If you need this object to be immutable, then why base it on a mutable 
type at all?

The suggested approach presented here removes much complication from the 
type system!
I mean, just what the hell is `invariant(char*)** p`??? why would anyone 
pass such a thing to a pure function?

There's an issue I want to brush on, that is:

Reading global state

Pure function cannot depend on global state, but probably one exception 
can be allowed:
     - if the global state is of a native or immutable type
     - if it's a constant
     - it can't be initialized by an impure function
         Consider if the variable is initialized to `now()`? If a pure 
function reads this variable,
         then it's getting another input, which varies depending on when 
the program was run.
      - corollary: pure functions cannot use:
         - global pointers
         - global (normal/oop) objects
Essentially, this global data is not a state at all, it's simply an 
alias for a value.
e.g. mathematical PI

Now, it's easier to define (and check) pure functions:

A pure function needs to satisfy the following:
- All parameters are either of native types passed by value, or of 
immutable type (passed by reference)
- doesn't read global state unless const (as stated above)
- doesn't perform IO

There are things that pure functions can do (I think, but someone 
correct me if I'm wrong please!)

Pure functions can create and modify local state (as long as it's local 
to the function)
This entails that pure function can call impure functions if:
     - the impure function doesn't read or change global state in an 
impure-way (again, as stated above)
     - the impure function doesn't perform I/O

Let's call such functions "semi-pure" (def: impure functions that are 
callable from within pure functions)


This applies to all kinds of expressions, as they can all be reduced to 
functions. For instance, newing objects can be reduced to calling their 
constructors, which are functions that can be checked for 
pureness/semi-pureness.


When the coder marks a function as "pure", the compiler must check that 
it actually is pure.
I think the compiler can do this, in a way similar to how it can detect 
which functions can have compile time function execution (CTFE)

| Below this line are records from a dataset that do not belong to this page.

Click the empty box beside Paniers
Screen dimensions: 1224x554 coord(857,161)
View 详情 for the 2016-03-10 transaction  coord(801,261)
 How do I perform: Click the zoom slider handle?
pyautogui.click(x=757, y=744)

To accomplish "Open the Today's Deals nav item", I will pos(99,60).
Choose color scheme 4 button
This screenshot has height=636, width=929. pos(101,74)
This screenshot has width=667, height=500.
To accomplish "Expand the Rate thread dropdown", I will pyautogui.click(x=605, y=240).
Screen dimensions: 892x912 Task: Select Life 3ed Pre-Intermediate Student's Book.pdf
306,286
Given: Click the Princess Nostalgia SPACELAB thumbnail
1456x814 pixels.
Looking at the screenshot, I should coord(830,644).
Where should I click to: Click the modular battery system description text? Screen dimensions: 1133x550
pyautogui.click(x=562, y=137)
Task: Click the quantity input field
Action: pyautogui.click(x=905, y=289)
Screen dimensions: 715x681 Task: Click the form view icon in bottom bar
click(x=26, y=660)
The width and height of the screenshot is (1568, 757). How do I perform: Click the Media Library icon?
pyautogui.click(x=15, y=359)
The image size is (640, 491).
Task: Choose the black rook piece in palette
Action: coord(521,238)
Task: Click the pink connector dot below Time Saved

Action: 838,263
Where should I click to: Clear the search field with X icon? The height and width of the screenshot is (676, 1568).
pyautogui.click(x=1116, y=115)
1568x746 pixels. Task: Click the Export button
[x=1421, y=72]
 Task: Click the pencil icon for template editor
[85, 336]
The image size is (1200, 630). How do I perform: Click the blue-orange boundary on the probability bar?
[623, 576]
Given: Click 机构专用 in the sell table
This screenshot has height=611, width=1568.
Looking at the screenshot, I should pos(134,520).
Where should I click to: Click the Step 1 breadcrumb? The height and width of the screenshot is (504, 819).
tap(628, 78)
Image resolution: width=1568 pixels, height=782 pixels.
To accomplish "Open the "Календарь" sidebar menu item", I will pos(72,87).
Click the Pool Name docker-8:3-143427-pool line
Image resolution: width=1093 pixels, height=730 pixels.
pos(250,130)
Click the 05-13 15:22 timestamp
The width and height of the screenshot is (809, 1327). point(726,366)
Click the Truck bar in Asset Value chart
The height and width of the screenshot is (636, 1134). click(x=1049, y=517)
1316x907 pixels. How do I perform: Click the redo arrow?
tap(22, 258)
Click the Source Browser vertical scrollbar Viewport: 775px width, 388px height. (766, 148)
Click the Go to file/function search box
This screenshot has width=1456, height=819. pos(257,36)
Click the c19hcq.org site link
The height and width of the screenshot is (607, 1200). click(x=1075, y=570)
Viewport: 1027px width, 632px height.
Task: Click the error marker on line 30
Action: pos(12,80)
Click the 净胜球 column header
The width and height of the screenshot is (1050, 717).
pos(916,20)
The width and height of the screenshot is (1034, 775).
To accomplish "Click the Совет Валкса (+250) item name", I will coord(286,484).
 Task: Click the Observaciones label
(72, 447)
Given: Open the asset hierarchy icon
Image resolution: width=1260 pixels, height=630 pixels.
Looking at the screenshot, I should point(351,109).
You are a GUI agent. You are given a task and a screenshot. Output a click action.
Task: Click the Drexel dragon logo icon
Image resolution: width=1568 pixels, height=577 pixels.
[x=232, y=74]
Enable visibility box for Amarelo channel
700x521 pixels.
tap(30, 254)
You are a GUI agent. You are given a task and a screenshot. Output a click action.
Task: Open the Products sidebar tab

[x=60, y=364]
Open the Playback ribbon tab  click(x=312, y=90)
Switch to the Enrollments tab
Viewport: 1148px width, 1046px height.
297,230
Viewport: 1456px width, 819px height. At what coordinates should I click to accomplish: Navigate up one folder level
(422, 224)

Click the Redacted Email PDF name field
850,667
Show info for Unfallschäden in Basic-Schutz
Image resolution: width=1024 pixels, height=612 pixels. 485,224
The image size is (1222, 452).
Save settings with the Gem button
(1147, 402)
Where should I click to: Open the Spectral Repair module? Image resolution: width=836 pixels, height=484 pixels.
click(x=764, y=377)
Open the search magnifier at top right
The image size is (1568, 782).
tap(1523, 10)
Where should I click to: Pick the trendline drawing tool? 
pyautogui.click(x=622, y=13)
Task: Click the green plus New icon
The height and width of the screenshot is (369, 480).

Probably the procedure can be something like this:
   - functions can be marked (by the compiler) as one of four: pure, 
semi-pure, impure, unknown
   - At first, all functions are marked unknown
   - Three passes:
     Pass1: detect impure functions:
       - functions that read global state in an impure way
       - functions that perform I/O
       - functions that call other impure functions (I'm not sure how 
simple or hard this can be)
     Pass2: detect semi-pure functions:
       - unknown functions that accept parameters of mutable types
         - please note: only unknown functions are checked at this pass
     Pass3: check pure functions:
       - check functions marked by the programmer as "pure"
         - are they already marked impure or semi-pure? issue an error
         - do they call impure functions? issue an error
         - if they call semi-pure functions, it's ok.
       - if you're here, you passed the pureness test!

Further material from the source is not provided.